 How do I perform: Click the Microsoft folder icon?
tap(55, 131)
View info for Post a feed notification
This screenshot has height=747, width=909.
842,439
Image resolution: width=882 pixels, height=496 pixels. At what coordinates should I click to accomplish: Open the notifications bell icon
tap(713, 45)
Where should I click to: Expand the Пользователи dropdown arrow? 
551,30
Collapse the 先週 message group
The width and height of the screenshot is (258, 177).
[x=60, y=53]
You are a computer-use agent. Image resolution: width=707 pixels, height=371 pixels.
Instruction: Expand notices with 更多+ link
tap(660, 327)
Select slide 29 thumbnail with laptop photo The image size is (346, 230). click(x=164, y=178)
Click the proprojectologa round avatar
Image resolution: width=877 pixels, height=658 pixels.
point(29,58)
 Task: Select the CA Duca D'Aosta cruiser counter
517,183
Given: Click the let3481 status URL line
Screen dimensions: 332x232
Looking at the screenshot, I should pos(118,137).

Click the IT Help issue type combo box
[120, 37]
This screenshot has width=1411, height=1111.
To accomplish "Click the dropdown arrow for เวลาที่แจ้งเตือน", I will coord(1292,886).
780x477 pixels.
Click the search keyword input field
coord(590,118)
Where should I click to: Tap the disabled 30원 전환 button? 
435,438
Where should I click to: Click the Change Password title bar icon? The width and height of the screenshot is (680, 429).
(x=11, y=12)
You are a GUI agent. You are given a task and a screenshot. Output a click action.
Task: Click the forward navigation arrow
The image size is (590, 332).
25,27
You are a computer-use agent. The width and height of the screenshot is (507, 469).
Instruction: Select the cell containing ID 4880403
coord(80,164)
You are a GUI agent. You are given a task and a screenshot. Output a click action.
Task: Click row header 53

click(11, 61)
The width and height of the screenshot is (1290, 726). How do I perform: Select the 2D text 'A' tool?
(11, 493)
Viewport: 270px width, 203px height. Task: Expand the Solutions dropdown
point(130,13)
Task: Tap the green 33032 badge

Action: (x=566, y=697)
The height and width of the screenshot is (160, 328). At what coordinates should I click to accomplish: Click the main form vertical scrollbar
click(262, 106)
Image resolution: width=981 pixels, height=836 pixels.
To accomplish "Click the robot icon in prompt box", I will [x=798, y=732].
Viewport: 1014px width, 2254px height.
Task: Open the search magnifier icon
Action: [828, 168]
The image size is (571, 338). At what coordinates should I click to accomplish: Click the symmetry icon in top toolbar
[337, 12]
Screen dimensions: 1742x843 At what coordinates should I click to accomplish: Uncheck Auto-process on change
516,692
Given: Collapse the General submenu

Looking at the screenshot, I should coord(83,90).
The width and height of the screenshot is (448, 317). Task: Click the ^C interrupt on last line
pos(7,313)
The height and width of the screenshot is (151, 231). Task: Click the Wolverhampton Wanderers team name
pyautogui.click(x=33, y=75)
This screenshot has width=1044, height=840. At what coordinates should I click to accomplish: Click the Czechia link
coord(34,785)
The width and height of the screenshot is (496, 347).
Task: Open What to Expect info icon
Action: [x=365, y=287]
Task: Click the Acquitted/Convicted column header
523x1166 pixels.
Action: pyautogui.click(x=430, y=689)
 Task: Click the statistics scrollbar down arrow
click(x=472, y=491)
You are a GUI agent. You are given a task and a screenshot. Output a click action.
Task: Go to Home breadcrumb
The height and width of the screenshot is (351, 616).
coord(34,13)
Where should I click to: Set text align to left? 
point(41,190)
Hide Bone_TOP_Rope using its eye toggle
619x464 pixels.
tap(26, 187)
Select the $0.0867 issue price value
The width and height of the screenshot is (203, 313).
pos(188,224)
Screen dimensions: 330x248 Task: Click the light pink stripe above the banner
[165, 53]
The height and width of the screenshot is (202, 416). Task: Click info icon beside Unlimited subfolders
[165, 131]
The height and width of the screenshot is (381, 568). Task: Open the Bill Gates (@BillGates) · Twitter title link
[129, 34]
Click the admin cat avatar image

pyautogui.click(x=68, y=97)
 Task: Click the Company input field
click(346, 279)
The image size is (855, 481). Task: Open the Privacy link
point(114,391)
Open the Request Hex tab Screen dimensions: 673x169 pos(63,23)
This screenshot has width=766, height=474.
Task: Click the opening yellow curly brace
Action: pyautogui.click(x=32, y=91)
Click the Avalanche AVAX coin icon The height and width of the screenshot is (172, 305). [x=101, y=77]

### WORK REQUIRED:
Please convert the data above into a Markdown table with two columns, "Row" and "Data line". Give each non-blank line its own row, number the rows in order, and omit blank lines.

### TASK SOLUTION:
| Row | Data line |
|---|---|
| 1 |  How do I perform: Click the Microsoft folder icon? |
| 2 | tap(55, 131) |
| 3 | View info for Post a feed notification |
| 4 | This screenshot has height=747, width=909. |
| 5 | 842,439 |
| 6 | Image resolution: width=882 pixels, height=496 pixels. At what coordinates should I click to accomplish: Open the notifications bell icon |
| 7 | tap(713, 45) |
| 8 | Where should I click to: Expand the Пользователи dropdown arrow?  |
| 9 | 551,30 |
| 10 | Collapse the 先週 message group |
| 11 | The width and height of the screenshot is (258, 177). |
| 12 | [x=60, y=53] |
| 13 | You are a computer-use agent. Image resolution: width=707 pixels, height=371 pixels. |
| 14 | Instruction: Expand notices with 更多+ link |
| 15 | tap(660, 327) |
| 16 | Select slide 29 thumbnail with laptop photo The image size is (346, 230). click(x=164, y=178) |
| 17 | Click the proprojectologa round avatar |
| 18 | Image resolution: width=877 pixels, height=658 pixels. |
| 19 | point(29,58) |
| 20 |  Task: Select the CA Duca D'Aosta cruiser counter |
| 21 | 517,183 |
| 22 | Given: Click the let3481 status URL line |
| 23 | Screen dimensions: 332x232 |
| 24 | Looking at the screenshot, I should pos(118,137). |
| 25 | Click the IT Help issue type combo box |
| 26 | [120, 37] |
| 27 | This screenshot has width=1411, height=1111. |
| 28 | To accomplish "Click the dropdown arrow for เวลาที่แจ้งเตือน", I will coord(1292,886). |
| 29 | 780x477 pixels. |
| 30 | Click the search keyword input field |
| 31 | coord(590,118) |
| 32 | Where should I click to: Tap the disabled 30원 전환 button?  |
| 33 | 435,438 |
| 34 | Where should I click to: Click the Change Password title bar icon? The width and height of the screenshot is (680, 429). |
| 35 | (x=11, y=12) |
| 36 | You are a GUI agent. You are given a task and a screenshot. Output a click action. |
| 37 | Task: Click the forward navigation arrow |
| 38 | The image size is (590, 332). |
| 39 | 25,27 |
| 40 | You are a computer-use agent. The width and height of the screenshot is (507, 469). |
| 41 | Instruction: Select the cell containing ID 4880403 |
| 42 | coord(80,164) |
| 43 | You are a GUI agent. You are given a task and a screenshot. Output a click action. |
| 44 | Task: Click row header 53 |
| 45 | click(11, 61) |
| 46 | The width and height of the screenshot is (1290, 726). How do I perform: Select the 2D text 'A' tool? |
| 47 | (11, 493) |
| 48 | Viewport: 270px width, 203px height. Task: Expand the Solutions dropdown |
| 49 | point(130,13) |
| 50 | Task: Tap the green 33032 badge |
| 51 | Action: (x=566, y=697) |
| 52 | The height and width of the screenshot is (160, 328). At what coordinates should I click to accomplish: Click the main form vertical scrollbar |
| 53 | click(262, 106) |
| 54 | Image resolution: width=981 pixels, height=836 pixels. |
| 55 | To accomplish "Click the robot icon in prompt box", I will [x=798, y=732]. |
| 56 | Viewport: 1014px width, 2254px height. |
| 57 | Task: Open the search magnifier icon |
| 58 | Action: [828, 168] |
| 59 | The image size is (571, 338). At what coordinates should I click to accomplish: Click the symmetry icon in top toolbar |
| 60 | [337, 12] |
| 61 | Screen dimensions: 1742x843 At what coordinates should I click to accomplish: Uncheck Auto-process on change |
| 62 | 516,692 |
| 63 | Given: Collapse the General submenu |
| 64 | Looking at the screenshot, I should coord(83,90). |
| 65 | The width and height of the screenshot is (448, 317). Task: Click the ^C interrupt on last line |
| 66 | pos(7,313) |
| 67 | The height and width of the screenshot is (151, 231). Task: Click the Wolverhampton Wanderers team name |
| 68 | pyautogui.click(x=33, y=75) |
| 69 | This screenshot has width=1044, height=840. At what coordinates should I click to accomplish: Click the Czechia link |
| 70 | coord(34,785) |
| 71 | The width and height of the screenshot is (496, 347). |
| 72 | Task: Open What to Expect info icon |
| 73 | Action: [x=365, y=287] |
| 74 | Task: Click the Acquitted/Convicted column header |
| 75 | 523x1166 pixels. |
| 76 | Action: pyautogui.click(x=430, y=689) |
| 77 |  Task: Click the statistics scrollbar down arrow |
| 78 | click(x=472, y=491) |
| 79 | You are a GUI agent. You are given a task and a screenshot. Output a click action. |
| 80 | Task: Go to Home breadcrumb |
| 81 | The height and width of the screenshot is (351, 616). |
| 82 | coord(34,13) |
| 83 | Where should I click to: Set text align to left?  |
| 84 | point(41,190) |
| 85 | Hide Bone_TOP_Rope using its eye toggle |
| 86 | 619x464 pixels. |
| 87 | tap(26, 187) |
| 88 | Select the $0.0867 issue price value |
| 89 | The width and height of the screenshot is (203, 313). |
| 90 | pos(188,224) |
| 91 | Screen dimensions: 330x248 Task: Click the light pink stripe above the banner |
| 92 | [165, 53] |
| 93 | The height and width of the screenshot is (202, 416). Task: Click info icon beside Unlimited subfolders |
| 94 | [165, 131] |
| 95 | The height and width of the screenshot is (381, 568). Task: Open the Bill Gates (@BillGates) · Twitter title link |
| 96 | [129, 34] |
| 97 | Click the admin cat avatar image |
| 98 | pyautogui.click(x=68, y=97) |
| 99 |  Task: Click the Company input field |
| 100 | click(346, 279) |
| 101 | The image size is (855, 481). Task: Open the Privacy link |
| 102 | point(114,391) |
| 103 | Open the Request Hex tab Screen dimensions: 673x169 pos(63,23) |
| 104 | This screenshot has width=766, height=474. |
| 105 | Task: Click the opening yellow curly brace |
| 106 | Action: pyautogui.click(x=32, y=91) |
| 107 | Click the Avalanche AVAX coin icon The height and width of the screenshot is (172, 305). [x=101, y=77] |